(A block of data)
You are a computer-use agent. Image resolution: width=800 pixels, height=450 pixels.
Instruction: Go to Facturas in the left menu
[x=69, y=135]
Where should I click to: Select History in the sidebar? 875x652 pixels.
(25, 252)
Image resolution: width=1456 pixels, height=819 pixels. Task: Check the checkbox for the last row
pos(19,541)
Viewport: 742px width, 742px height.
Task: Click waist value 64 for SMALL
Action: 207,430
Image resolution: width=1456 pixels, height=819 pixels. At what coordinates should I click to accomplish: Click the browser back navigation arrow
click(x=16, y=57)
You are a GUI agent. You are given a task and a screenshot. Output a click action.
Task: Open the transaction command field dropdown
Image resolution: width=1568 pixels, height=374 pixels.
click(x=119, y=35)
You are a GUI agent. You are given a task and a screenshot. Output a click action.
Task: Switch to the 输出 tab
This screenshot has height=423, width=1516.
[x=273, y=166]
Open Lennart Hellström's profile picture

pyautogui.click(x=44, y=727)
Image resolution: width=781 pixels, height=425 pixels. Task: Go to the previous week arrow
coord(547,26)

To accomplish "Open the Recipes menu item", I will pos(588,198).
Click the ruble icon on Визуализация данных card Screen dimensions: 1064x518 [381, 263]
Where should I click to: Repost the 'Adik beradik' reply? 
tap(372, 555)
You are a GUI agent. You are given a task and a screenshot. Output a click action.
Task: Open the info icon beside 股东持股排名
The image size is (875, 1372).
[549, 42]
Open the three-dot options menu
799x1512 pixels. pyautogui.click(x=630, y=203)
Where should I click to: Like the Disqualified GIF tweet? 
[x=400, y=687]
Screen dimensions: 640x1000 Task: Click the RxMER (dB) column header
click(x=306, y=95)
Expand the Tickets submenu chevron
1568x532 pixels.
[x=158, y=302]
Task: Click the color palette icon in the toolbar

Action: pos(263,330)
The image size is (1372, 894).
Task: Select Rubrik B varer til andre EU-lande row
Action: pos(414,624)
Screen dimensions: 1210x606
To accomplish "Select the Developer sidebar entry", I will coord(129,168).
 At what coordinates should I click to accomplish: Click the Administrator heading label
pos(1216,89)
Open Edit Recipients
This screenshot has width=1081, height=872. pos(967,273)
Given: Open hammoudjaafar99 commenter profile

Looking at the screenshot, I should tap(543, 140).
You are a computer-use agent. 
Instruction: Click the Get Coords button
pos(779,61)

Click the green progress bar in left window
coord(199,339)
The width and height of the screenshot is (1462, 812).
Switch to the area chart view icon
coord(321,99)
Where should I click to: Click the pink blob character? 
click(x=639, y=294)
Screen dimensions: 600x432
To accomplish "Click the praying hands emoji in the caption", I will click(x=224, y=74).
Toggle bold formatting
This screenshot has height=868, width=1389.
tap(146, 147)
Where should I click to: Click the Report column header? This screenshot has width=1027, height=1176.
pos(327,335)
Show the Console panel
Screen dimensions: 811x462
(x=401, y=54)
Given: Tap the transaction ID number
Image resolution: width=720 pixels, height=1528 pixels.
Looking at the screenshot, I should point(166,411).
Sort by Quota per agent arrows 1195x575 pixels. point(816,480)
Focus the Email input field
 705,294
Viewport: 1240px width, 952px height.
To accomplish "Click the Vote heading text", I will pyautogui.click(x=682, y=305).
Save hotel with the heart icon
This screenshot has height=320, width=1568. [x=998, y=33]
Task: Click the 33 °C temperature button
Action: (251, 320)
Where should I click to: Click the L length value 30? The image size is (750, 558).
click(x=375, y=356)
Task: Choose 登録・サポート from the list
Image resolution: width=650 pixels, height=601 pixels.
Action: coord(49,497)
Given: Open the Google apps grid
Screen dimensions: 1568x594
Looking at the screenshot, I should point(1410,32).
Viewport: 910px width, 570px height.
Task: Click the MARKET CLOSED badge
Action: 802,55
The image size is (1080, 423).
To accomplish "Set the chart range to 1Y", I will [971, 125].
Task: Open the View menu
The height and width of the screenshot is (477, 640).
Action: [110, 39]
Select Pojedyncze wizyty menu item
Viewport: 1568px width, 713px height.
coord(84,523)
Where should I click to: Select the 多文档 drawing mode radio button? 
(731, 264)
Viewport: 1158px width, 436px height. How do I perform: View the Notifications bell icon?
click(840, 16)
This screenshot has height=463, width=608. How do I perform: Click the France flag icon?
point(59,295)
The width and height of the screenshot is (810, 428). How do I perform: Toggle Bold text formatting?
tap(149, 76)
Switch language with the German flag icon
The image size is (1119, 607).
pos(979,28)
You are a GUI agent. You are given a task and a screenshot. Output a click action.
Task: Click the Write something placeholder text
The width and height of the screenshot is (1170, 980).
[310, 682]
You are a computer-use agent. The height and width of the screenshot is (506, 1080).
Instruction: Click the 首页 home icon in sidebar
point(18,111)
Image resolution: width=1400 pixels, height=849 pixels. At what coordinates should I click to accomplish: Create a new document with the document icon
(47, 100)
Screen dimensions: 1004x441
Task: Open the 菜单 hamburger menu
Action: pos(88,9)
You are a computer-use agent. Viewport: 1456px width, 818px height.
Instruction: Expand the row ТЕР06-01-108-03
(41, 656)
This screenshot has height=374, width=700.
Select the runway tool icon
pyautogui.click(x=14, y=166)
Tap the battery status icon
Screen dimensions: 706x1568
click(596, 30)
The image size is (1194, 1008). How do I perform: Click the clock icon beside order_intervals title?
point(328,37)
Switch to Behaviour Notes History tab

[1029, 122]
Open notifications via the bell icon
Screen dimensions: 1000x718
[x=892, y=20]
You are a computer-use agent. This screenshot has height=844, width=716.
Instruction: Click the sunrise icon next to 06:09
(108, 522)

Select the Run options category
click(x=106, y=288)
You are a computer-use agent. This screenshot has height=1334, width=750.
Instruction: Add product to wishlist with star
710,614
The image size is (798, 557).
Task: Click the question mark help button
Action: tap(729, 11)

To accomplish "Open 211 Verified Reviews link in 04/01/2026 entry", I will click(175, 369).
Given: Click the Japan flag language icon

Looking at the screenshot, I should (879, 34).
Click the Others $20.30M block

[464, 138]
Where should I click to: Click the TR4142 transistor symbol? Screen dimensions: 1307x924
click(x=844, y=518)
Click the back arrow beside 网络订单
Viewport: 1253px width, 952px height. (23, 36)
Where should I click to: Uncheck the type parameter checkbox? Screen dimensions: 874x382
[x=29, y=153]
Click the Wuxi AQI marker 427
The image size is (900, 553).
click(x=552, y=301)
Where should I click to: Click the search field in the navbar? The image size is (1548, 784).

## INSTRUCTIONS TO FOLLOW
Print everything from the line containing "Select the Run options category" down to the line containing "will click(175, 369).", repeating those lines exactly as they appear in the entries.

## OUTPUT OF THE TASK
Select the Run options category
click(x=106, y=288)
You are a computer-use agent. This screenshot has height=1334, width=750.
Instruction: Add product to wishlist with star
710,614
The image size is (798, 557).
Task: Click the question mark help button
Action: tap(729, 11)

To accomplish "Open 211 Verified Reviews link in 04/01/2026 entry", I will click(175, 369).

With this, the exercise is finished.